- **Exercise directions**
In the biography of Rhonda Childress below, which university offered her a full scholarship?

- **Extract to read**
>>>>>

- Education: Kentucky State University
- Occupation: IBM Fellow Vice President
- Awards: State Bar of Texas IP Law Co-Inventor (2014) The Society of Women Engineers Spark Award (2016) Women in Technology International Hall of Fame (2018) Women of the Year at Women in IT Awards (2020)

= Rhonda Childress =

American inventor and computer scientist

Rhonda Childress is an IBM Fellow Vice President of GTS (Global Technology Services). She has earned the title of being the first Services woman to be called an IBM Master Inventor, Security Fellow, and the first Fellow from a predominantly African-American college from spending her whole career in SO (Strategic Outsourcing). She was also the first IBM fellow from a Historical Black University. Childress is a prolific inventor with over 200 patents, 130 of which are related to the management of systems, cyber security, mobile, aircraft, and IoT (Internet of Things). In 2018, she was inducted into the WITI (Women in Technology International) Hall of Fame for her efforts in her career at IBM. Childress is one of 25 female IBM fellow in IBM's history.

== Early life ==
One of six children, Childress grew up in Kentucky. Her family's source of income was low due to her father's heart condition and Childress said that her parents "made it very clear if I wanted to go to college, I'd have to find a way to pay for it." Due to her skill in advanced math and computer science, Kentucky State University offered her a full scholarship. During her college career she started her work at General Motors where she received her first opportunity to work on new inventions. She graduated Magma Cum Laude with a Bachelor in Computer Science.

== Career ==
Childress worked with IBM for two summers while going to the Kentucky State University for computer science before she received a job at General Motors in Michigan. Later she moved to McDonnell Douglas, an aerospace company, where she worked until 1993 when IBM received a strategic outsourcing deal, and she moved back to the company she had started in. While raising her two boys, she worked for IBM's clients on the strategy, processing, and servicing of security systems worldwide. While working with IBM Childress designed new firewall data and invented new security that compares the password's strength to the amount of time the password has been used, along with other new ideas she created during this time. She was appointed as the CTO of Security Services, a Fellow of IBM, and Master Inventor. In 2019, 1,096 patents were granted to IBM, and Childress was involved with 32 of them. Over her career, she has been involved with 182 grants. In 2020, Childress was awarded Women of the Year the virtual Women in IT awards.

Childress and her colleagues were granted a patent on their idea to track and organize travel supplies. Childress enjoys working with her hands using tools. In recent years, the electric table saw was her newest invention. When not working, Childress works on perfecting her competition chili recipe.

==Conferences attended==
She attended
2018 Medical Innovation Summit
Medical Innovation Summit brings together thought leaders and their passion about healthcare.
Columbus, Ohio, United States
Event Type Conference
Industry Health Care, Medical

== Awards ==
Childress was awarded the title of Co-Inventor of the Year in 2014 by the State Bar of Texas IP Law. Two years later in 2016, she was honored by The Society of Women Engineers and selected for the Spark Award for her individual contributions of mentoring women through her volunteer work. Childress was inducted into the Women in Technology International in 2018 for her service at IBM, her advocacy for the advancement of women and minorities in the technology industry, and her awards over the years.

<<<<<

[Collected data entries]
>>>>>

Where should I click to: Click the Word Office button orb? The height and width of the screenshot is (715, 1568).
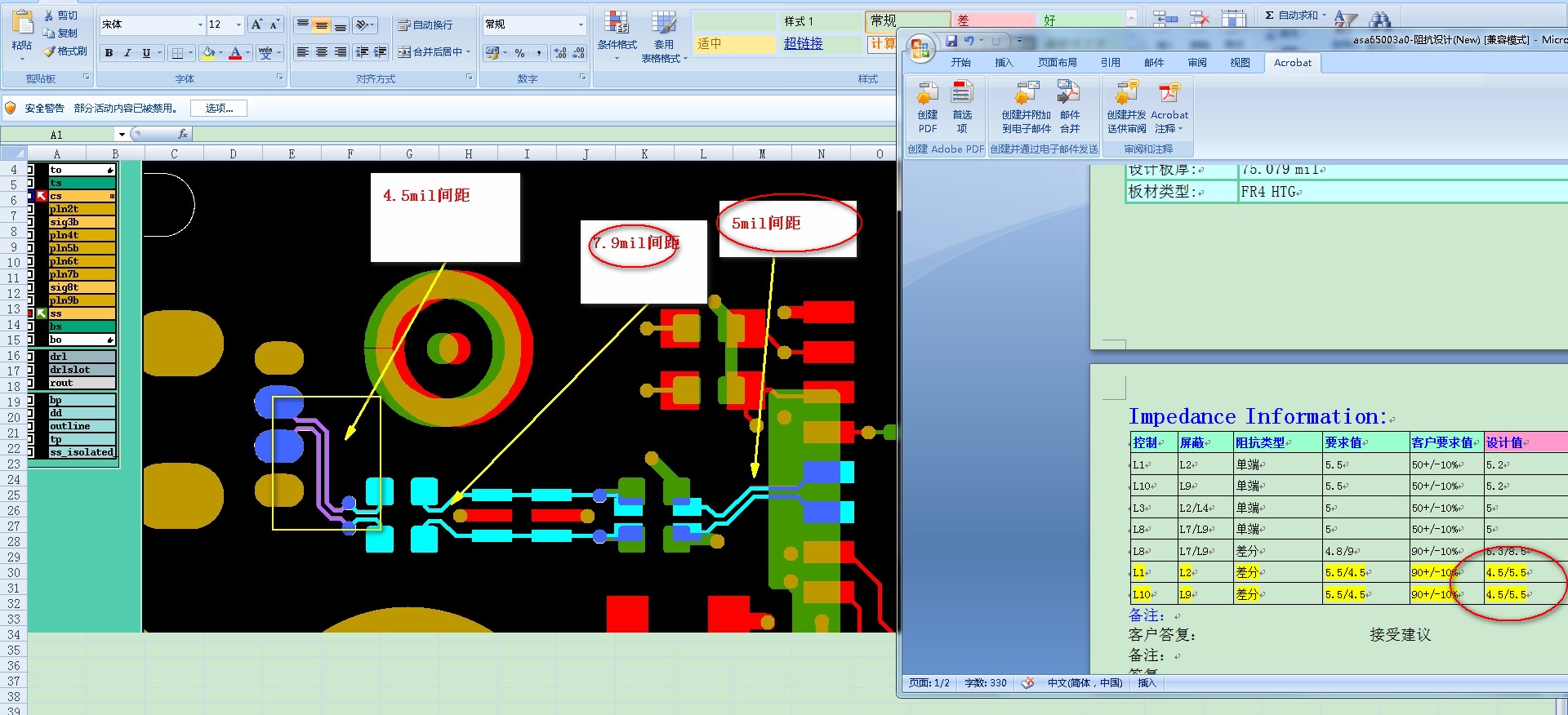(x=920, y=49)
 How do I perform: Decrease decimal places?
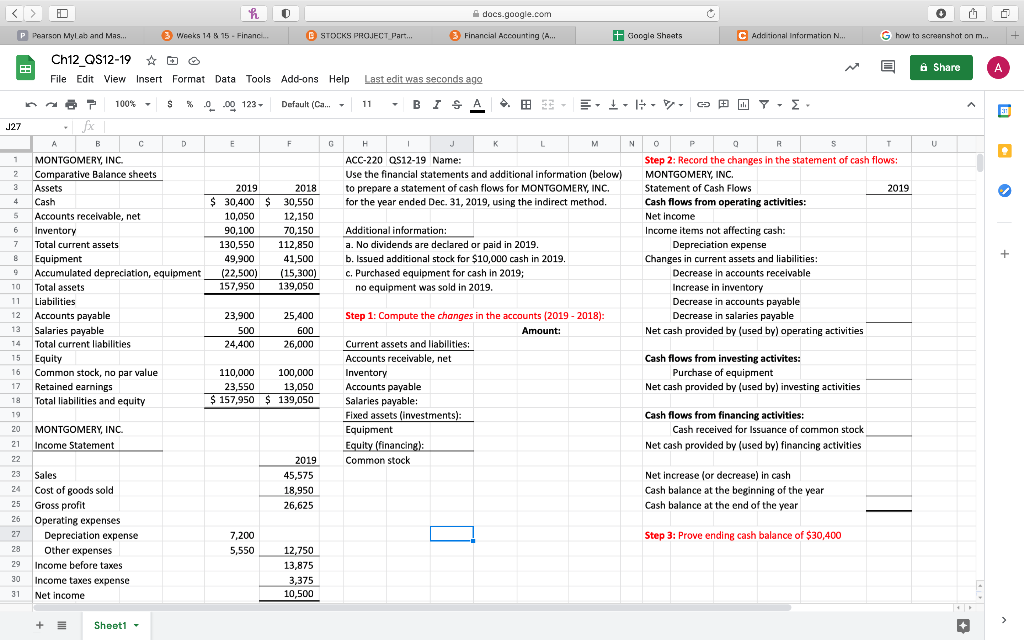pyautogui.click(x=207, y=103)
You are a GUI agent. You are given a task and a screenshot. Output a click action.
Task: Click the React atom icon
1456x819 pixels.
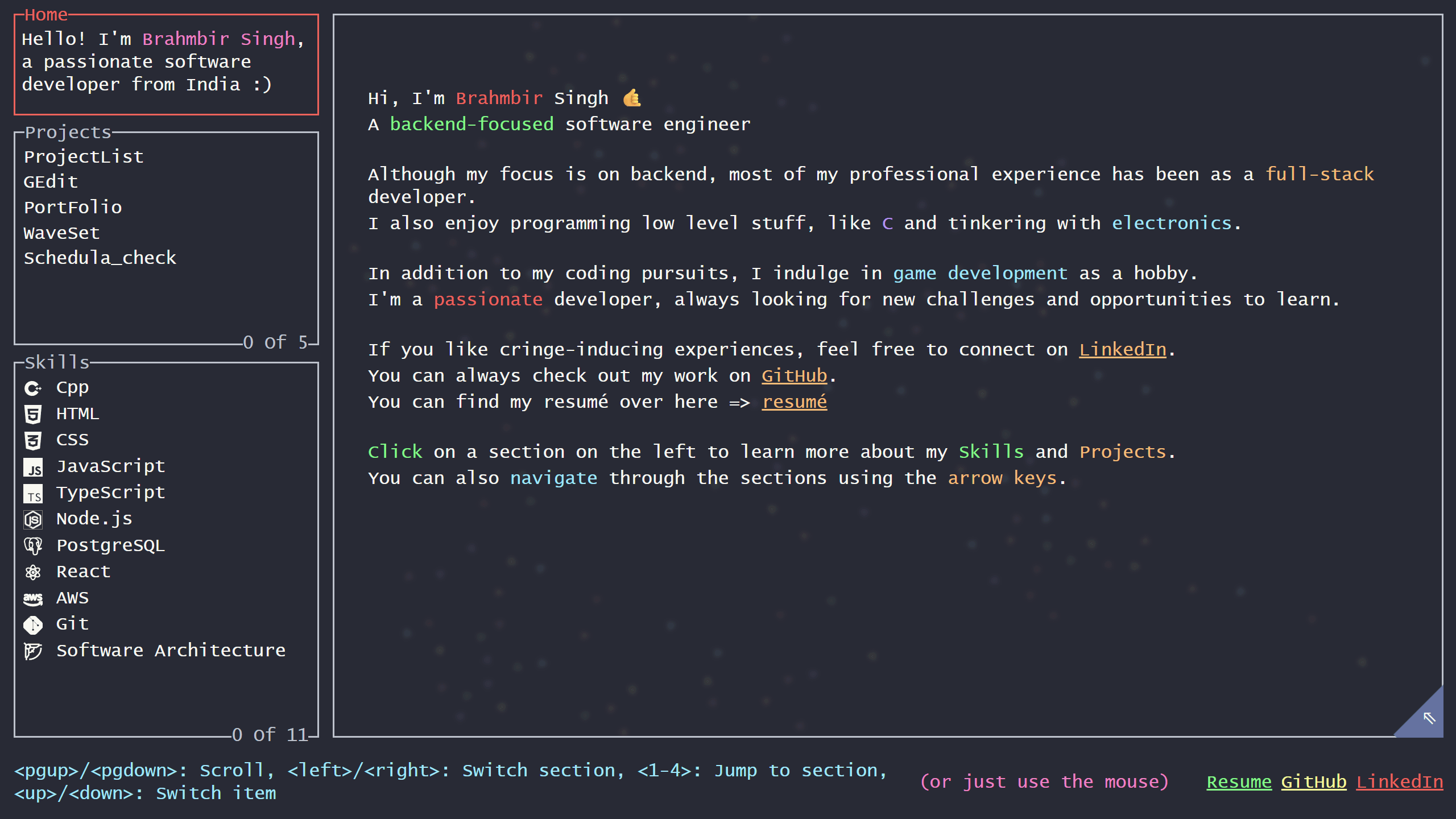click(33, 572)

<<<<<

- **Answer for the task**
Kentucky State University